To accommodate the Planview applications, JRI America purchased two IBM (Armonk, N.Y.) servers running Microsoft Windows Server 2003 and Linux. For the data repository, JRI America used existing Oracle (Redwood Shores, Calif.) database schemas and an existing SAN for storage.
Although the Planview implementation began that summer, it was halted when two issues surfaced.
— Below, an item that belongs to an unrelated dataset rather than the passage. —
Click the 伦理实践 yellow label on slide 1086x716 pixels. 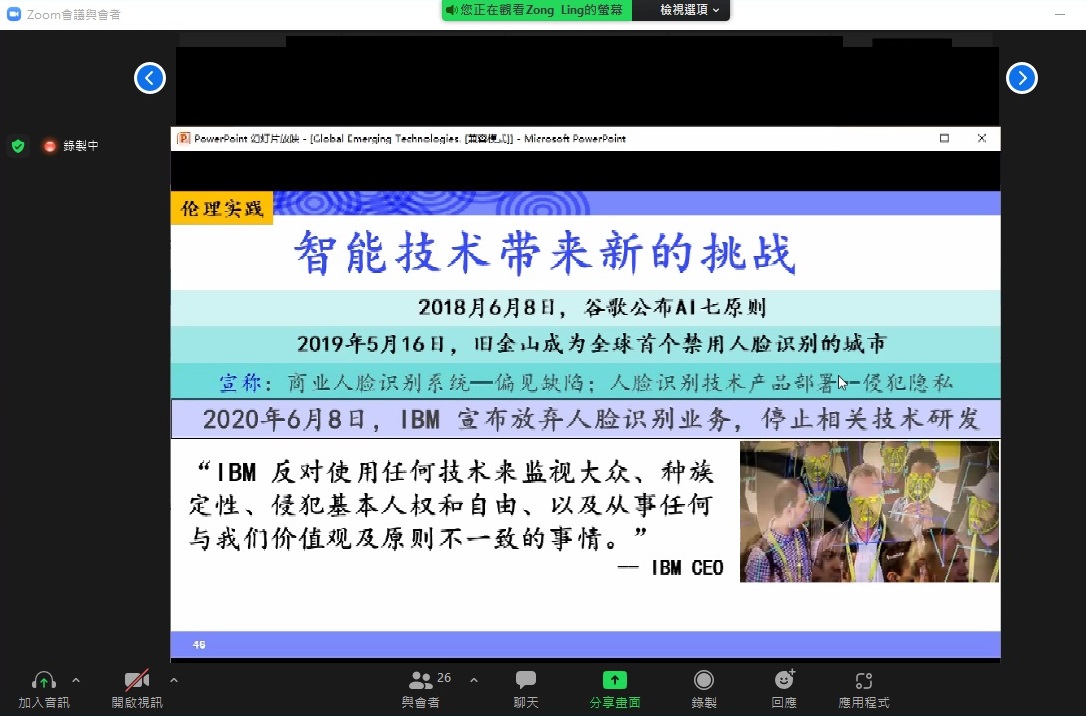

First, the GUI interface lacked intuitiveness, jeopardizing adoption, McArdle relates. "In our experience, line-level employees must embrace a solution for an implementation to succeed," he says.
Also, IT governance workflow capabilities were insufficient, McArdle adds. "We already had more-sophisticated functionality with a Lotus Notes-based tool that Planview was purchased to replace," he comments.
Instead of abandoning the effort, JRI America and Planview leadership agreed in December 2005 to a limited deployment of PPM, followed by a product upgrade and the addition of a third-party workflow-enabling tool from Metastorm (Baltimore).
Implementation and training resumed in January 2006, with the rollout of PPM's time-tracking functions completed by April 2006. Subsequently, project tracking, detailed status reporting and risk/issue management features were introduced. "Next, we'll upgrade to Planview version 9 and implement IT governance," McArdle says.
Thus far, benefits are profound. "Exception-based reporting has reduced videoconference duration by 30 percent a week," reports McArdle. "And senior management across the enterprise, from New York to Tokyo, has access to the same information." Additionally, JRI America's sales and marketing teams now rely on PPM for managing current initiatives and pursuing prospects.
PPM's standardized effort categories have also supported the performance review process for more than 250 full-time equivalents, says McArdle. "By knowing what our people are really doing versus what we believed they were doing, we're learning what resources actually are required to deliver business services," he explains. "And we're developing a culture of accountability, which is critical for meeting corporate goals and achieving regulatory compliance."